Since St. Paul, Democrats have been feasting on the hypocrisy of the Palin partisans, understandably enough. The same Republicans who attack Democrats for being too P.C. about race now howl about sexism with such abandon you half-expect Phyllis Schlafly and Carly Fiorina to stage a bra-burning. The same gang that once fueled Internet rumors and media feeding frenzies over the Clintons’ private lives now express pious outrage when the same fate befalls the Palins.

But the ultimate hypocrisy is that these woebegone, frightened opponents of change, sworn enemies of race-based college-admission initiatives, are now demanding their own affirmative action program for white folks applying to the electoral college. They want the bar for admission to the White House to be placed so low that legitimate scrutiny and criticism of Palin’s qualifications, record and family values can all be placed off limits. Byron York of National Review, a rare conservative who acknowledges the double standard, captured it best: “If the Obamas had a 17-year-old daughter who was unmarried and pregnant by a tough-talking black kid, my guess is if they all appeared onstage at a Democratic convention and the delegates were cheering wildly, a number of conservatives might be discussing the issue of dysfunctional black families.”

The cunning of the Palin choice as a political strategy is that a candidate who embodies fear of change can be sold as a “maverick” simply because she looks the part. Her marketers have a lot to work with. Palin is not only the first woman on a Republican presidential ticket, but she is young, vibrant and a Washington outsider with no explicit connection to Bush or the war in Iraq. That package looks like change even if what’s inside is anything but.

How do you run against that flashy flimflam? You don’t. Karl Rove for once gave the Democrats a real tip rather than a bum steer when he wrote last week that if Obama wants to win, “he needs to remember he’s running against John McCain for president,” not Palin for vice president. Obama should keep stepping up the blitz on McCain’s flip-flops, confusion, ignorance and blurriness on major issues (from education to an exit date from Iraq), rather than her gaffes and résumé. If he focuses voters on the 2008 McCain, the Palin question will take care of itself.

Obama’s one break last week was the McCain camp’s indication that it’s likely to minimize its candidate’s solo appearances by joining him at the hip with Palin. There’s a political price to be paid for this blatant admission that he needs her to draw crowds. McCain’s conspicuous subservience to his younger running mate’s hard-right ideology and his dependence on her electioneering energy raise the question of who has the power in this relationship and who is in charge. A strong and independent woman or the older ward who would be bobbing in a golf cart without her?

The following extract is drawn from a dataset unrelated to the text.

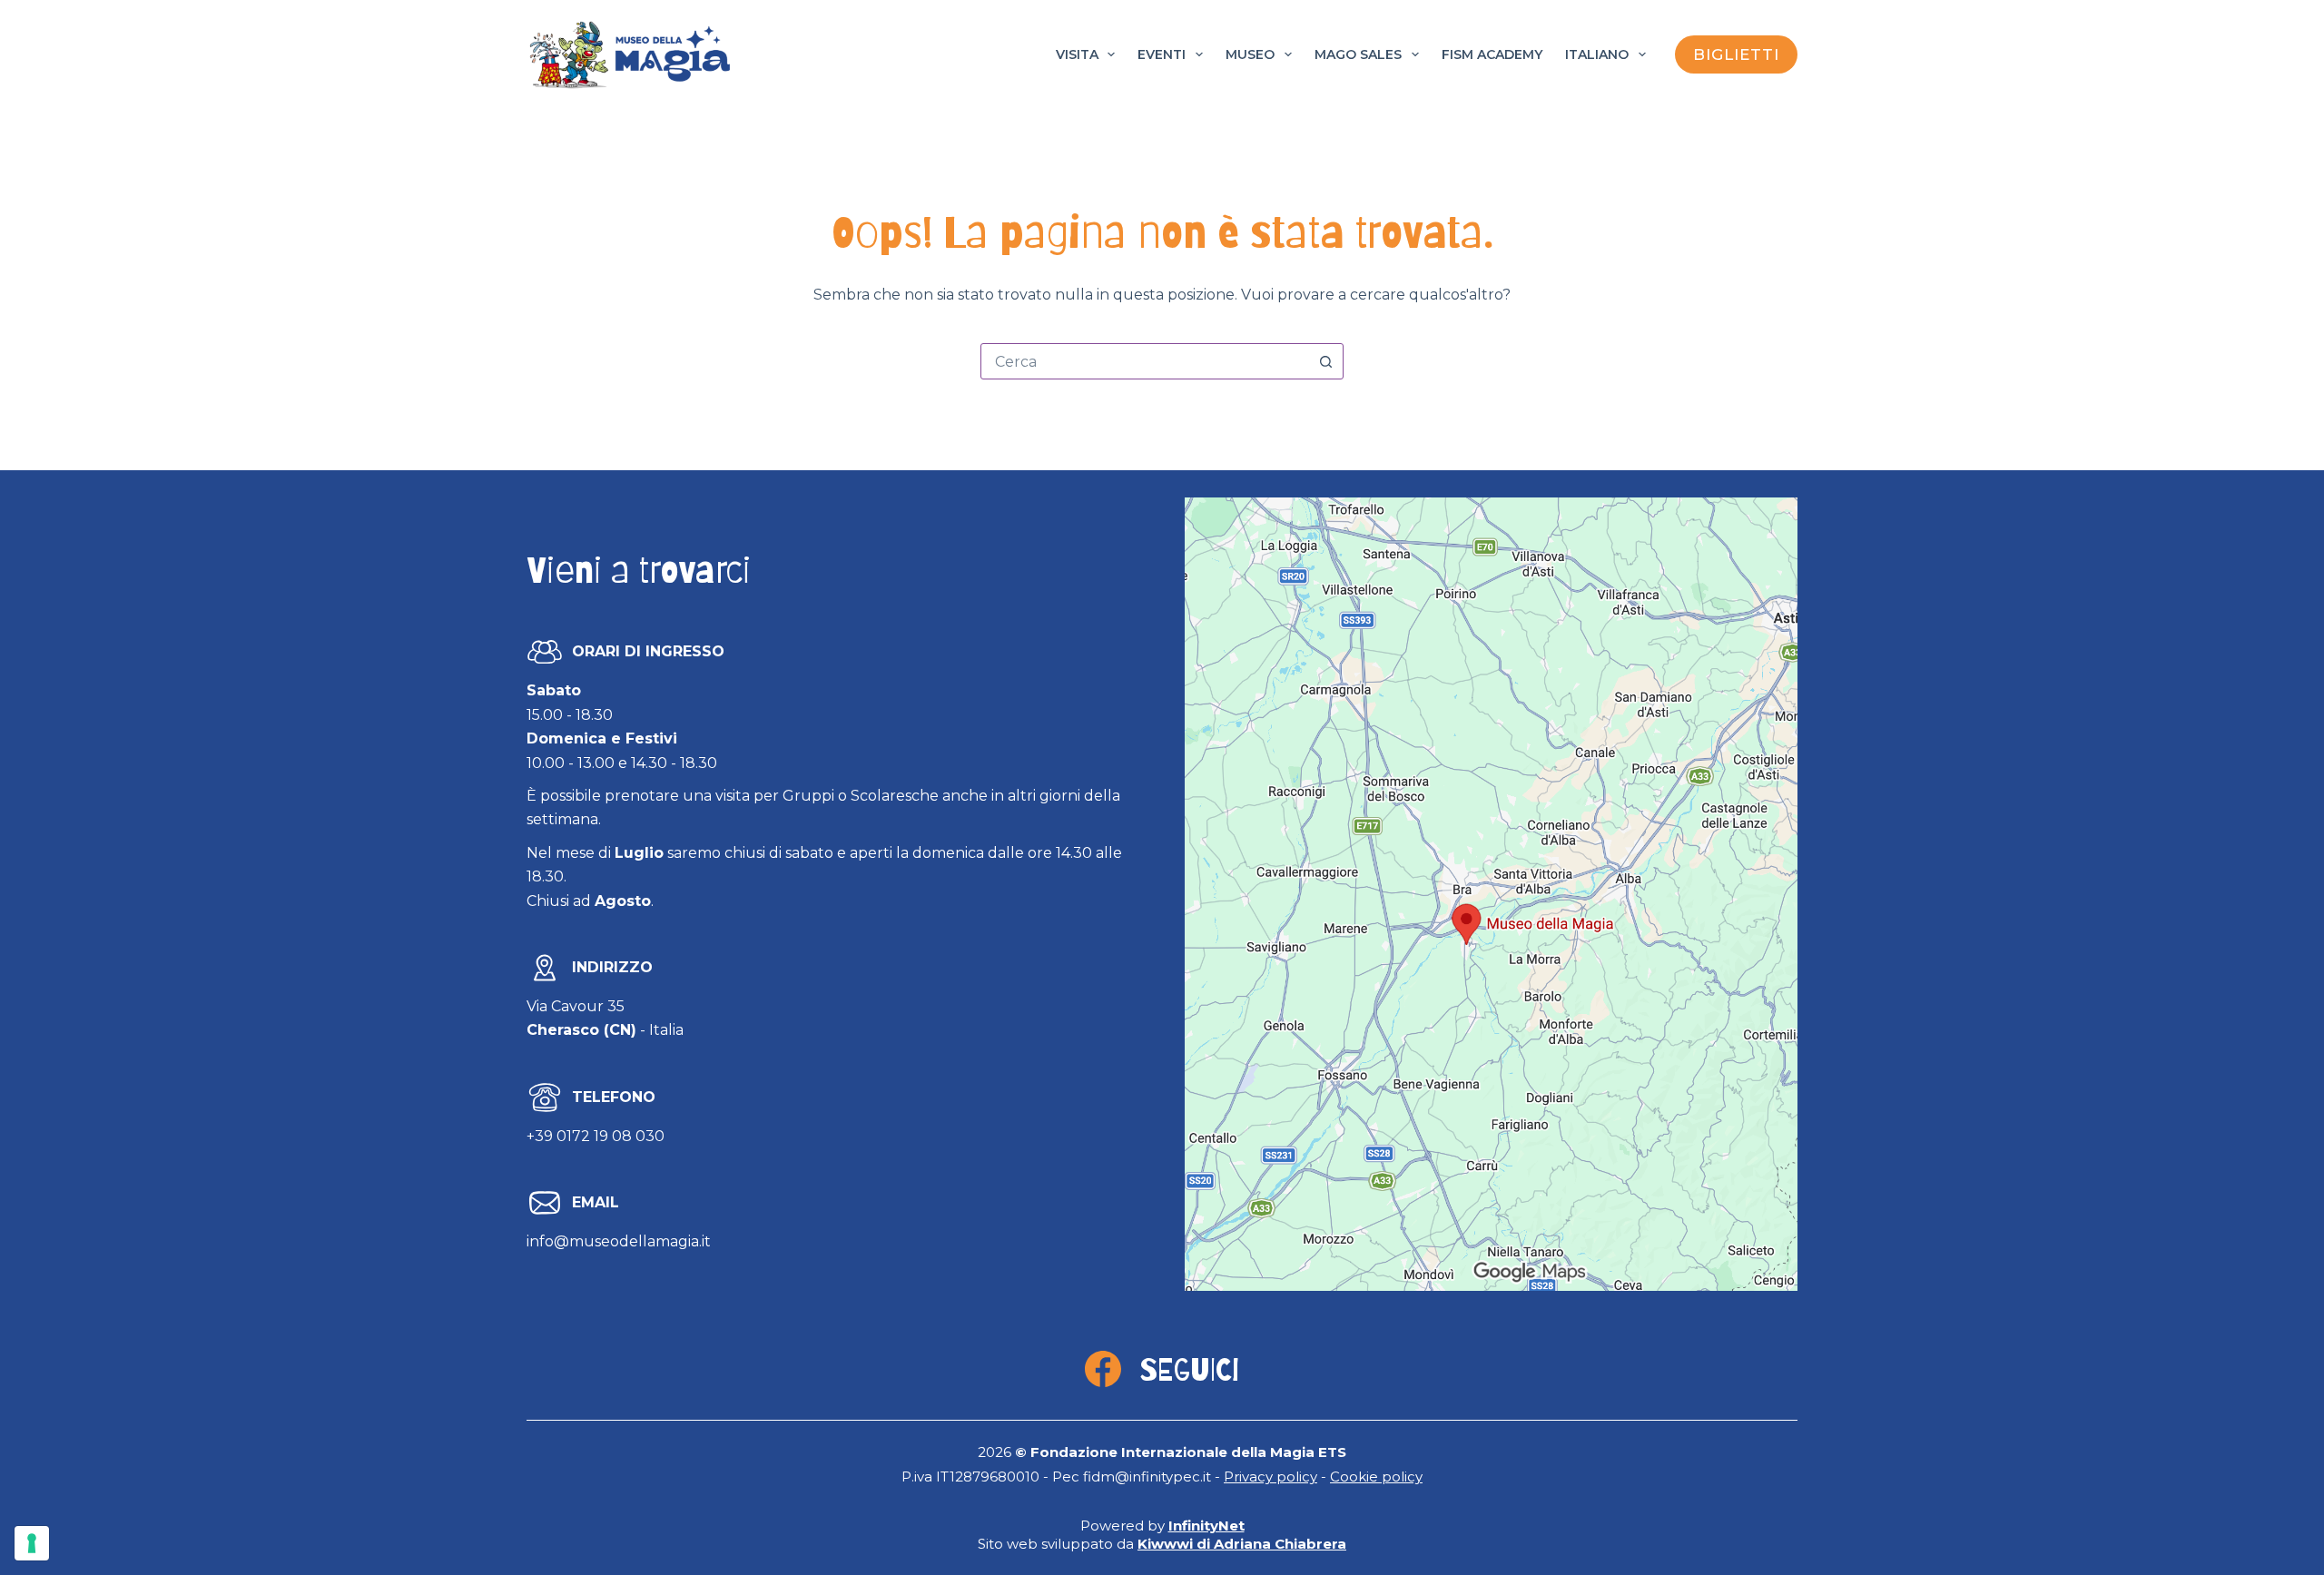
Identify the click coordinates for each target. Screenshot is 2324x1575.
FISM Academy (1492, 54)
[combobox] (1144, 361)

The more voters see that McCain will be the figurehead for a Palin presidency, the more they are likely to demand stepped-up vetting of the rigidly scripted heir apparent.

But Obama’s most important tactic is still the one he has the most trouble executing. He must convey a roll-up-your-sleeves Bobby Kennedy passion for the economic crises that are at the heart of the fears that Palin is trying to exploit. The Republican ticket offers no answers to those anxieties. Drilling isn’t going to lower gas prices or speed energy independence. An increase in corporate tax breaks isn’t going to end income inequality, provide health care or save American jobs in a Palin presidency any more than they did in a Bush presidency.

This election is still about the fierce urgency of change before it’s too late. But in framing this debate, it isn’t enough for Obama to keep presenting McCain as simply a third Bush term. Any invocation of the despised president — like Iraq — invites voters to stop listening. Meanwhile, before our eyes, McCain is turning over the keys to his administration to ideologues and a running mate to Bush’s right.

As Republicans know best, fear does work. If Obama is to convey just what’s at stake, he must slice through the campaign’s lipstick jungle and show Americans the real perils that lie around the bend.